ASSIGNED TASK 1
Reproduce the Vanguard outlook text starting at "In Vanguard’s midyear" and ending at "this scenario occurring.", switching "herd immunity" to "widespread immunity".
ASSIGNED TASK 2
Answer yes or no for whether each statement agrees with the Vanguard outlook text, and quote the words that decide it: (a) Vanguard gives its upside scenario a 15% probability. (b) Vanguard's baseline forecast expects an effective vaccine in early 2021. (c) Vanguard describes its outlook as doom-and-gloom.

TEXT SECTION
-*-*-

In Vanguard’s midyear economic and market outlook report, the giant investment management firm doesn’t paint a rosy picture regarding the post-Covid economic recovery. It’s not a doom-and-gloom outlook, but it doesn’t provide a lot of warm fuzzies, either.

Vanguard’s report has a chart that defines its baseline economic outlook and its upside and downside scenarios by focusing on health factors. According to Vanguard, health developments are the biggest risk factors for economic recovery. Its upside scenario depends on several elements, including a vaccine becoming widely available in early 2021 and a population that's closer to herd immunity. Vanguard assigns a 15% probability to this scenario occurring.

It puts a 50% probability on its baseline forecast playing out, which entails a gradual, staggered return to work; local virus recurrences that are suppressed by test-track-trace processes; consumers being slow to engage in highly social activities; and an effective vaccine becoming available in late 2021.

-*-*-

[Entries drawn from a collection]
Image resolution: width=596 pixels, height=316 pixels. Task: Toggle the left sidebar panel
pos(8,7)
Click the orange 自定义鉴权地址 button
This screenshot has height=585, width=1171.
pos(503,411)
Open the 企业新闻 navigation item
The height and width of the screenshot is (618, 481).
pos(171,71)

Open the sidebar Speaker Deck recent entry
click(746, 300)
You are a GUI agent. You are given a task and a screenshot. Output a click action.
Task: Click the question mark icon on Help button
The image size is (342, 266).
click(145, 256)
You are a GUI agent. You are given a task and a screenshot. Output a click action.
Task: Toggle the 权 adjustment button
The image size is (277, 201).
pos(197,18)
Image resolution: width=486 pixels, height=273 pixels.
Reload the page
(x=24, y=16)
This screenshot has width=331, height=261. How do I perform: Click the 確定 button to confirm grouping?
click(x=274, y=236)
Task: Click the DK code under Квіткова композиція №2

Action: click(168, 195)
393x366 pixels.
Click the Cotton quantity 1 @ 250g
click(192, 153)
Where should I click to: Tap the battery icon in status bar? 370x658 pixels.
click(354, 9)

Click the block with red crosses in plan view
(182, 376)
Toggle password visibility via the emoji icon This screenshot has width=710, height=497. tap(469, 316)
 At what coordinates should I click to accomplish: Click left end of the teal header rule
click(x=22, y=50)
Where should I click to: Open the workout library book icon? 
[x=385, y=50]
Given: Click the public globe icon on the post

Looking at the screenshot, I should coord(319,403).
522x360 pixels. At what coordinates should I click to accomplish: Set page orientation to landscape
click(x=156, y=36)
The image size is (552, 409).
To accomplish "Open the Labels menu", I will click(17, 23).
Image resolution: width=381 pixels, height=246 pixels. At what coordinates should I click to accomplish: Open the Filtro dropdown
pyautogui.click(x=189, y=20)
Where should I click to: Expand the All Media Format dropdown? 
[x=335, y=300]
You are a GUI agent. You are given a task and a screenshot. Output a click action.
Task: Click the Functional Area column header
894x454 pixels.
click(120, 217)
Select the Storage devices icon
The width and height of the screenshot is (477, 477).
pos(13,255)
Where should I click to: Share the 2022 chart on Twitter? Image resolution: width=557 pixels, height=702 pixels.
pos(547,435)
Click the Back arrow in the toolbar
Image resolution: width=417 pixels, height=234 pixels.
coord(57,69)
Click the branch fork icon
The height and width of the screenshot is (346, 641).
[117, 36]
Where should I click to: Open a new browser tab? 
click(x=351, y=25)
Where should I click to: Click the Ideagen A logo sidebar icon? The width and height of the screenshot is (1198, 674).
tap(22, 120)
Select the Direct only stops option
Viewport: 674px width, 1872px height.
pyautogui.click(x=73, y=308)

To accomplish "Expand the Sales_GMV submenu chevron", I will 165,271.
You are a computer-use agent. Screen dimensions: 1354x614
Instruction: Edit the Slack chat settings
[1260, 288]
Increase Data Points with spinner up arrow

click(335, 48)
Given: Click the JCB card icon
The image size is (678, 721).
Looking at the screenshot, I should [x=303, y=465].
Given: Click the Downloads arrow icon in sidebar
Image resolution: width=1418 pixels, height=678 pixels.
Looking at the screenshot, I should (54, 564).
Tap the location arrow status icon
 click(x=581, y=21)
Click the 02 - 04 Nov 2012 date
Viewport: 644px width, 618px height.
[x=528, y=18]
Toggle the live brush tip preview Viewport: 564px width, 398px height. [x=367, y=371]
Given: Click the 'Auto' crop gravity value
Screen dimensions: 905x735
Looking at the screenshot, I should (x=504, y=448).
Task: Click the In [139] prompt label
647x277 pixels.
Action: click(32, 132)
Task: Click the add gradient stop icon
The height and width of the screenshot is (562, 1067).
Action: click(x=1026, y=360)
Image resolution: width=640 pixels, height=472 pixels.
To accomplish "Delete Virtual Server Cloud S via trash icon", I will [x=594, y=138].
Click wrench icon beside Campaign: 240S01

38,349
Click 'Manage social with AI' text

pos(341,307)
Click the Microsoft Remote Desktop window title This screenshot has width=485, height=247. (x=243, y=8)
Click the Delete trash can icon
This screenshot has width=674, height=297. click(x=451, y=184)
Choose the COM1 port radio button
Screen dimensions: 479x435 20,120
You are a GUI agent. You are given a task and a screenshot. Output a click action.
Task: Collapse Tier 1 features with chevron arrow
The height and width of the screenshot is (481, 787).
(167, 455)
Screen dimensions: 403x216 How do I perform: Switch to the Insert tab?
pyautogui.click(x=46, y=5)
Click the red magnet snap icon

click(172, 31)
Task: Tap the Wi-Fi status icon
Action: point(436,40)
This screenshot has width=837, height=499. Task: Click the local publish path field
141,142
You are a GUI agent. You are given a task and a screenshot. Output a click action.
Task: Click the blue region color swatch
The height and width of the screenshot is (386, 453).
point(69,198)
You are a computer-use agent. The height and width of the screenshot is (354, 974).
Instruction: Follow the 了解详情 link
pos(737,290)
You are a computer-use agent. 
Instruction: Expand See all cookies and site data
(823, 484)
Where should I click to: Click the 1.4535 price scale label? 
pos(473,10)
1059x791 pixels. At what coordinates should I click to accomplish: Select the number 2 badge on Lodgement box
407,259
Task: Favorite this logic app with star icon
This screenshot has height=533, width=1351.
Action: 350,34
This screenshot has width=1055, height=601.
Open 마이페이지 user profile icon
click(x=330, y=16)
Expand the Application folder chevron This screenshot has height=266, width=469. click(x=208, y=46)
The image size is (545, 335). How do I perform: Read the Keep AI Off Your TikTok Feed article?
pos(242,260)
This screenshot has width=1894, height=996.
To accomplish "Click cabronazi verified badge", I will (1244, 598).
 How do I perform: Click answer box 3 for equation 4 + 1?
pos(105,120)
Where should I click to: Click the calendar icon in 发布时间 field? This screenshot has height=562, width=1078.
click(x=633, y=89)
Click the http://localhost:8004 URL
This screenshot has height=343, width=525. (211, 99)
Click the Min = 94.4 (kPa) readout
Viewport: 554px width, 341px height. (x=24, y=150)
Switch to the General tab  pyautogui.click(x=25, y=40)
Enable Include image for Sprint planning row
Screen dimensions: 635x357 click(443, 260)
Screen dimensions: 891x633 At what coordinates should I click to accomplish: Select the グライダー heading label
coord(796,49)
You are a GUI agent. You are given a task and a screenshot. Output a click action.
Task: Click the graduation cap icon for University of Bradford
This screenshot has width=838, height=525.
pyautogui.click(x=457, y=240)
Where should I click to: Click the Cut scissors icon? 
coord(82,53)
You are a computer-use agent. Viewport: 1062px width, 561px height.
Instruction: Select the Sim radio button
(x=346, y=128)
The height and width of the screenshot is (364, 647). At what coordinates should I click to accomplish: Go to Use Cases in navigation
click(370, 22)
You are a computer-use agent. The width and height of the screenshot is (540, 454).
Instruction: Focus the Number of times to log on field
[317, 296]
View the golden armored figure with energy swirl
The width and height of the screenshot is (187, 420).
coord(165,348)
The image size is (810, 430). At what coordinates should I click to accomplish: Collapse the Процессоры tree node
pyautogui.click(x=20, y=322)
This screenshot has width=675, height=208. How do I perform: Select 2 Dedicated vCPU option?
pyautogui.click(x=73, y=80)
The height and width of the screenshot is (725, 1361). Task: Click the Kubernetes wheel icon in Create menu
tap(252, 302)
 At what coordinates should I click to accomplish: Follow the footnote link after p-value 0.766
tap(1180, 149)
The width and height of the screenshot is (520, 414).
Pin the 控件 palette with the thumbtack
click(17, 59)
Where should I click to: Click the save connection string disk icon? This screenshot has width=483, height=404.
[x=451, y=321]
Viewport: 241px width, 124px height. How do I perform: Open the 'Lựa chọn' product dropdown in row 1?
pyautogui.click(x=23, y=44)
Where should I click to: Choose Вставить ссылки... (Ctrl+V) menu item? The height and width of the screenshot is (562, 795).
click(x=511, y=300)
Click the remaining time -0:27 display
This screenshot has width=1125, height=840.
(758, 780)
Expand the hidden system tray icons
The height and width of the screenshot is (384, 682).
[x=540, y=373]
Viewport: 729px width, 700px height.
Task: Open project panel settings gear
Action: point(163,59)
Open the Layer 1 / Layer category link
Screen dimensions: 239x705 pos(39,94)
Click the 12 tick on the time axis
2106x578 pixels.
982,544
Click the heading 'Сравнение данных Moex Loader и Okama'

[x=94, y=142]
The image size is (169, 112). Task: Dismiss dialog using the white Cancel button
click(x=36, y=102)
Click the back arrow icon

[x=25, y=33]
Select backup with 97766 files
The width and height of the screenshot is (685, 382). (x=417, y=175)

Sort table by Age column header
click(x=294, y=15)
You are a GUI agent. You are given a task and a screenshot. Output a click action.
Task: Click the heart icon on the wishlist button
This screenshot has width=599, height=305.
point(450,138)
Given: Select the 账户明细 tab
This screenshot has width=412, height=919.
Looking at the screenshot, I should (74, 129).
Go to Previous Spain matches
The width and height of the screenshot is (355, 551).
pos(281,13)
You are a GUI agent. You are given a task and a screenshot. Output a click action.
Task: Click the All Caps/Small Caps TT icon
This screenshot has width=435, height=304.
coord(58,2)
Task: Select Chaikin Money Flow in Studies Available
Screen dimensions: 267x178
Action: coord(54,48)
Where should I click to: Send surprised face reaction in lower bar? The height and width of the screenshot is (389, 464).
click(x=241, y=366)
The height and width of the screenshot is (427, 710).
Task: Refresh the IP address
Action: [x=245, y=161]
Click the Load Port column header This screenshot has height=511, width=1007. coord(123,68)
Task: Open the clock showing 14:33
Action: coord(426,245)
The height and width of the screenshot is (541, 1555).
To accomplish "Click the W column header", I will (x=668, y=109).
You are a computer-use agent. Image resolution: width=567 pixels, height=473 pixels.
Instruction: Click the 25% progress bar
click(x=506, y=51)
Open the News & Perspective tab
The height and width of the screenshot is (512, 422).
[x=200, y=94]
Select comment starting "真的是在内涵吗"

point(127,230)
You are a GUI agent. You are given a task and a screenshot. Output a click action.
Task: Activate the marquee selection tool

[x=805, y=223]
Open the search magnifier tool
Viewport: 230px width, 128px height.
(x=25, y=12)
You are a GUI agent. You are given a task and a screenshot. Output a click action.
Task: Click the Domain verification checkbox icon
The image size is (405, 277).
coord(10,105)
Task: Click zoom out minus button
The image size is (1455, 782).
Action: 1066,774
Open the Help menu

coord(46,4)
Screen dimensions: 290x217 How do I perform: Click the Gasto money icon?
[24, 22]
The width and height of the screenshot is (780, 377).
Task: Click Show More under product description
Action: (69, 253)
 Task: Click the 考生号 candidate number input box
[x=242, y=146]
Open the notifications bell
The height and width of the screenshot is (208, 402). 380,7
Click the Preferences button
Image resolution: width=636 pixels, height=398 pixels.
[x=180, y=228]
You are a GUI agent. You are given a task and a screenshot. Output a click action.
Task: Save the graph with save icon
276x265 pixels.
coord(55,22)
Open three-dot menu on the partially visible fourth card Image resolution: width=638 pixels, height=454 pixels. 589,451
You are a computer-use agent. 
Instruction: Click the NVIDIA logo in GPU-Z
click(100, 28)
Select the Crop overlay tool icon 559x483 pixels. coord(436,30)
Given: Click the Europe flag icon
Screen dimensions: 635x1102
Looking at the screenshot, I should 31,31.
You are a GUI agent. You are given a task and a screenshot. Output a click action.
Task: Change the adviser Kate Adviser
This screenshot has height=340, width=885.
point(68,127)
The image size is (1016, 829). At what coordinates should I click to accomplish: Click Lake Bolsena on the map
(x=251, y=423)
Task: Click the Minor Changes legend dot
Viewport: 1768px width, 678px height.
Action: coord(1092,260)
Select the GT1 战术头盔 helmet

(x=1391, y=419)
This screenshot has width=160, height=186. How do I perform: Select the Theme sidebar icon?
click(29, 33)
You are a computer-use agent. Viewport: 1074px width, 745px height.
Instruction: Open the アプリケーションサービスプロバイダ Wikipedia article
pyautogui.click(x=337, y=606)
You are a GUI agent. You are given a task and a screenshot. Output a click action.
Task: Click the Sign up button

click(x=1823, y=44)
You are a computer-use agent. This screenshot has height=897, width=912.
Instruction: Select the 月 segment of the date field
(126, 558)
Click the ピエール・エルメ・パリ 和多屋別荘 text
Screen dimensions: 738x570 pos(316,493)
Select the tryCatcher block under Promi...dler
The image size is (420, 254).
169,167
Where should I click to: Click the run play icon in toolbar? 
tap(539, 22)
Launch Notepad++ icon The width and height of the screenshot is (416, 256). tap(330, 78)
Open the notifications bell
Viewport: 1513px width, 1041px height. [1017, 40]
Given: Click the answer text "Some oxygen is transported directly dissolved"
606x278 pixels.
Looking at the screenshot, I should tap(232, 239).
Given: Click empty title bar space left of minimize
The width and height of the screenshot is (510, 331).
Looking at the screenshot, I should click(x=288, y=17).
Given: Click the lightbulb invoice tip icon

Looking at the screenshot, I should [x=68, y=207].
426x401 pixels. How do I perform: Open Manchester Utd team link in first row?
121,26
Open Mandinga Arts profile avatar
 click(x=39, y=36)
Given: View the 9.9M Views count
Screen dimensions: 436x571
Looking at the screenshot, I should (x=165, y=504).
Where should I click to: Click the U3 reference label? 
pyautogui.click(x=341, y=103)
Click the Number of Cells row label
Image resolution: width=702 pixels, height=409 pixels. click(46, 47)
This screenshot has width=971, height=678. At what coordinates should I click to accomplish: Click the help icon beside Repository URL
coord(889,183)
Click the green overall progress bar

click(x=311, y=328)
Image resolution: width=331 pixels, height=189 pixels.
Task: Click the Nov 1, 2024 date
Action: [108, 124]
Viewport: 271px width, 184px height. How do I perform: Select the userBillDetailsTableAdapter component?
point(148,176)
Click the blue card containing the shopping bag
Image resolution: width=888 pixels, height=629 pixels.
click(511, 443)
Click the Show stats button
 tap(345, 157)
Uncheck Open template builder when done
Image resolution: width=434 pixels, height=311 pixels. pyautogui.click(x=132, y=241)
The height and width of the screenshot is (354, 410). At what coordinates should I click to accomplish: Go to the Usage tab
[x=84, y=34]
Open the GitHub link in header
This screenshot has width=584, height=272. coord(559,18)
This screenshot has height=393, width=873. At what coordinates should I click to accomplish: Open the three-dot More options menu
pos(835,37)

-*-*-

EXERCISE SOLUTION 1
In Vanguard’s midyear economic and market outlook report, the giant investment management firm doesn’t paint a rosy picture regarding the post-Covid economic recovery. It’s not a doom-and-gloom outlook, but it doesn’t provide a lot of warm fuzzies, either.

Vanguard’s report has a chart that defines its baseline economic outlook and its upside and downside scenarios by focusing on health factors. According to Vanguard, health developments are the biggest risk factors for economic recovery. Its upside scenario depends on several elements, including a vaccine becoming widely available in early 2021 and a population that's closer to widespread immunity. Vanguard assigns a 15% probability to this scenario occurring.

EXERCISE SOLUTION 2
(a) Yes: "Vanguard assigns a 15% probability to this scenario occurring."
(b) No: "an effective vaccine becoming available in late 2021."
(c) No: "It’s not a doom-and-gloom outlook"